* **Task details**: Print the data below exactly, but only the lines from the one containing "The image size is (985, 707)." down to the one containing "Task: Expand the address bar dropdown arrow", inclusive.

* **Material shown**:
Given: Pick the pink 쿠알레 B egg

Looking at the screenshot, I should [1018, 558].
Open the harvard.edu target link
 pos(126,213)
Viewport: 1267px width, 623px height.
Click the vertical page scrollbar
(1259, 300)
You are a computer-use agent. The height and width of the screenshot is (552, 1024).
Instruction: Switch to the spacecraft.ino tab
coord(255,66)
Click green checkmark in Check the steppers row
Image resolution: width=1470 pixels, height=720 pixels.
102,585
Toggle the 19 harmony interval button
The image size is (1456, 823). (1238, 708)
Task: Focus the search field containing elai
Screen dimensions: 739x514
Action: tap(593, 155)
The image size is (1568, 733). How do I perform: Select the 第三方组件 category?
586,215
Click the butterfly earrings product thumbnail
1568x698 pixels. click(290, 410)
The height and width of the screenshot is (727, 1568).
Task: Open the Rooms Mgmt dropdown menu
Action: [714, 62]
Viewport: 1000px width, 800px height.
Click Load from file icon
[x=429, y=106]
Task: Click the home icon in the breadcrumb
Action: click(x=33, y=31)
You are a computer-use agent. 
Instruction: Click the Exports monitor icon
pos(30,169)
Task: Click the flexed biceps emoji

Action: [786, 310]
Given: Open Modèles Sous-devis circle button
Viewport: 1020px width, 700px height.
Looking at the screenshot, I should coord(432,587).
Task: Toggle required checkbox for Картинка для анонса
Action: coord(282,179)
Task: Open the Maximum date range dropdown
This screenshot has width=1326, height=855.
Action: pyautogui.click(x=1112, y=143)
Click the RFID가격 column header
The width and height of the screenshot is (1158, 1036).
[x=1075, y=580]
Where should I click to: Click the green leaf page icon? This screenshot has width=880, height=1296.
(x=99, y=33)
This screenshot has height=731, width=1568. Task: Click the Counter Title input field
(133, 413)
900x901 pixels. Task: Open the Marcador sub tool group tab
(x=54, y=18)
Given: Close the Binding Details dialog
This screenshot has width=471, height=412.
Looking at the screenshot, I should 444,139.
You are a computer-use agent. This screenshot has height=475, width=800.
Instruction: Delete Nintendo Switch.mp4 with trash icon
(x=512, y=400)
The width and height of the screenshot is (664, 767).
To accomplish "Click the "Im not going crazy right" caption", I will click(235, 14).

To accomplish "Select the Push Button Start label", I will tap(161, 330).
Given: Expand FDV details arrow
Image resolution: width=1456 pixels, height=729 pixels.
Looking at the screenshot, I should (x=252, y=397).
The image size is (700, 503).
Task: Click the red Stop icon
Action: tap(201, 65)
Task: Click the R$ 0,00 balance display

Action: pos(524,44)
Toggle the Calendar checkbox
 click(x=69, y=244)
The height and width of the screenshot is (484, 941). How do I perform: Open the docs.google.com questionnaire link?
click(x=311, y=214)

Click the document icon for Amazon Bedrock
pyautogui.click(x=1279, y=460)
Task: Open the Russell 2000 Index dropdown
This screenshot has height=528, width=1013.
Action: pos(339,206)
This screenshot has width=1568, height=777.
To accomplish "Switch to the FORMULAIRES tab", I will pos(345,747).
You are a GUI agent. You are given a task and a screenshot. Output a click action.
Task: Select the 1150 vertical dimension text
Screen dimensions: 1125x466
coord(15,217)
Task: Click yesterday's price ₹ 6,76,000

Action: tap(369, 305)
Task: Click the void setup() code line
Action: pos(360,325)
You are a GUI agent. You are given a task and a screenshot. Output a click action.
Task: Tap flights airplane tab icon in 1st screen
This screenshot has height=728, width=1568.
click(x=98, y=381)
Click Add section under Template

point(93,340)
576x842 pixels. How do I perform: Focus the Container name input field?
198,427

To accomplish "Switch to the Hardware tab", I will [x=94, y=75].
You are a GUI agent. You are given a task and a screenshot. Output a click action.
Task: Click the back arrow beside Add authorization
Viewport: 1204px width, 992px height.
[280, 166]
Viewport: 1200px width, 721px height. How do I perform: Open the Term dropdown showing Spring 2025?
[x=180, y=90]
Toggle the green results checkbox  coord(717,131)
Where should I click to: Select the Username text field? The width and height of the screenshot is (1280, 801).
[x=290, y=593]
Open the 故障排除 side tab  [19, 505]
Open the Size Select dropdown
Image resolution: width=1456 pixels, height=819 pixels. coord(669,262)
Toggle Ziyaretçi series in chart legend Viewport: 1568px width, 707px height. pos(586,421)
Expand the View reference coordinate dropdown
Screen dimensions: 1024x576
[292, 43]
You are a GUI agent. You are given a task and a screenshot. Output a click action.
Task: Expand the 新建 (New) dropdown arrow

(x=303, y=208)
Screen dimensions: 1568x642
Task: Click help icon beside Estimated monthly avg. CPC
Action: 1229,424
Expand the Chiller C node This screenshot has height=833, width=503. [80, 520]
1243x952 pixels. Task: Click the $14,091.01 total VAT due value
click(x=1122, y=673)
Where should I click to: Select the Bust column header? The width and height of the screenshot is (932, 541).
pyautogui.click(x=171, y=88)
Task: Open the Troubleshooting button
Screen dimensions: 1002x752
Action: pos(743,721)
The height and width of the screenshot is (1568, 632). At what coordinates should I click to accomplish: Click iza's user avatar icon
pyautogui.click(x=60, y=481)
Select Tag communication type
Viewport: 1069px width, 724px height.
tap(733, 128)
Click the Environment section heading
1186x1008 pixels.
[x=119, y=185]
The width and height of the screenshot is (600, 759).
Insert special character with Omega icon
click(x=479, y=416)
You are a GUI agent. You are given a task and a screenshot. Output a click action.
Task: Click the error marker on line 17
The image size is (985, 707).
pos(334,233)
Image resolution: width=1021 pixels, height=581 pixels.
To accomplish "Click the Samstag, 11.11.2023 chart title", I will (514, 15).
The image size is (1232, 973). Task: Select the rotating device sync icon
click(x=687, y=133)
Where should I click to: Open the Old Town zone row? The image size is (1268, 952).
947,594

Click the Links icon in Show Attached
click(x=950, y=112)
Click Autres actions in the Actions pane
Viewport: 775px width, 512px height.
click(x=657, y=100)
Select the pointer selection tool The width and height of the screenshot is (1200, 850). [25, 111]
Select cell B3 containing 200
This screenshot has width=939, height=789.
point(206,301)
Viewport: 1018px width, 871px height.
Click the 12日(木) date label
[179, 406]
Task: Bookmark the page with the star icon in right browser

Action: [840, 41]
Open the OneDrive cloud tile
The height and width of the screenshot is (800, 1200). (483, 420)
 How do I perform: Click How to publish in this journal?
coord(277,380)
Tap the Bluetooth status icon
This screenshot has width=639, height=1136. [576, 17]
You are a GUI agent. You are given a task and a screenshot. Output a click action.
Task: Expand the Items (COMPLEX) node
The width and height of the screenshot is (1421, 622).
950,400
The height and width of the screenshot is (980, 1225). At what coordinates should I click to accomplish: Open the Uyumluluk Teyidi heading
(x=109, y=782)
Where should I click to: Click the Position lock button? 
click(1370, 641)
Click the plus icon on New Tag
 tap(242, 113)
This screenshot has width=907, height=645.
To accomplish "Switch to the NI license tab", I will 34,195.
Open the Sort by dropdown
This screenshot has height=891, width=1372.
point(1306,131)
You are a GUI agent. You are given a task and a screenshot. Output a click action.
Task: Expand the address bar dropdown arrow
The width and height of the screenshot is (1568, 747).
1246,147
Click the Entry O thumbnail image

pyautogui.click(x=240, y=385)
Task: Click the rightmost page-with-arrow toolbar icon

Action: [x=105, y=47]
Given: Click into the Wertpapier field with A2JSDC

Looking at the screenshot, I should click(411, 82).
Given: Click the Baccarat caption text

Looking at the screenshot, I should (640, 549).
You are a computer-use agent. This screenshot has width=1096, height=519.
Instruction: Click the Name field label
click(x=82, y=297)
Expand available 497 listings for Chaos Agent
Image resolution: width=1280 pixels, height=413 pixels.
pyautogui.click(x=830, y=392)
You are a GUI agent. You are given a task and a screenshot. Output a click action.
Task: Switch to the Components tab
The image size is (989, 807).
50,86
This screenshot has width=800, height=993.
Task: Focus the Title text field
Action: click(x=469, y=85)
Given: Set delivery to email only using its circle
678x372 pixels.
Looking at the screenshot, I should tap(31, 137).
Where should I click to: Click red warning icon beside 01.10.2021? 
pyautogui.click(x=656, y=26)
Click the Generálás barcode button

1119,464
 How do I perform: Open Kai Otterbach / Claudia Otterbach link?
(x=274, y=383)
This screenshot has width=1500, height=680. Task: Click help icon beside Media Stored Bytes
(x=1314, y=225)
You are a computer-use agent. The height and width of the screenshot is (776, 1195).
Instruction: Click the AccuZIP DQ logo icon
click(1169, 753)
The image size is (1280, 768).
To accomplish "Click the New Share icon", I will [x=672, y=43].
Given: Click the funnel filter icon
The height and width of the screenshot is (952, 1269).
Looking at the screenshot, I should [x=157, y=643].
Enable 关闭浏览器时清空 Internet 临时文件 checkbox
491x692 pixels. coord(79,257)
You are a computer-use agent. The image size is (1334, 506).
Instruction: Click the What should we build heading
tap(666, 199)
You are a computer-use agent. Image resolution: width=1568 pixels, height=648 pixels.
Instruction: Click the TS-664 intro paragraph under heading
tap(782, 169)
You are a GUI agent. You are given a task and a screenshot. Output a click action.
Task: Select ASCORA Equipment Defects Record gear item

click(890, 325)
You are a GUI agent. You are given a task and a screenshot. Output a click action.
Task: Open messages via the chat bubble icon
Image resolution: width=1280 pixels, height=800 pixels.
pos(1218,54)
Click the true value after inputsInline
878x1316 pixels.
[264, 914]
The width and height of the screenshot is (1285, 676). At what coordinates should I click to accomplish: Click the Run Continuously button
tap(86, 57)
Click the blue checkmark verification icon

* **Solution**:
The image size is (985, 707).
pos(334,233)
Image resolution: width=1021 pixels, height=581 pixels.
To accomplish "Click the Samstag, 11.11.2023 chart title", I will (514, 15).
The image size is (1232, 973). Task: Select the rotating device sync icon
click(x=687, y=133)
Where should I click to: Open the Old Town zone row? The image size is (1268, 952).
947,594

Click the Links icon in Show Attached
click(x=950, y=112)
Click Autres actions in the Actions pane
Viewport: 775px width, 512px height.
click(x=657, y=100)
Select the pointer selection tool The width and height of the screenshot is (1200, 850). [25, 111]
Select cell B3 containing 200
This screenshot has width=939, height=789.
point(206,301)
Viewport: 1018px width, 871px height.
Click the 12日(木) date label
[179, 406]
Task: Bookmark the page with the star icon in right browser

Action: [840, 41]
Open the OneDrive cloud tile
The height and width of the screenshot is (800, 1200). (483, 420)
 How do I perform: Click How to publish in this journal?
coord(277,380)
Tap the Bluetooth status icon
This screenshot has width=639, height=1136. [576, 17]
You are a GUI agent. You are given a task and a screenshot. Output a click action.
Task: Expand the Items (COMPLEX) node
The width and height of the screenshot is (1421, 622).
950,400
The height and width of the screenshot is (980, 1225). At what coordinates should I click to accomplish: Open the Uyumluluk Teyidi heading
(x=109, y=782)
Where should I click to: Click the Position lock button? 
click(1370, 641)
Click the plus icon on New Tag
 tap(242, 113)
This screenshot has width=907, height=645.
To accomplish "Switch to the NI license tab", I will 34,195.
Open the Sort by dropdown
This screenshot has height=891, width=1372.
point(1306,131)
You are a GUI agent. You are given a task and a screenshot. Output a click action.
Task: Expand the address bar dropdown arrow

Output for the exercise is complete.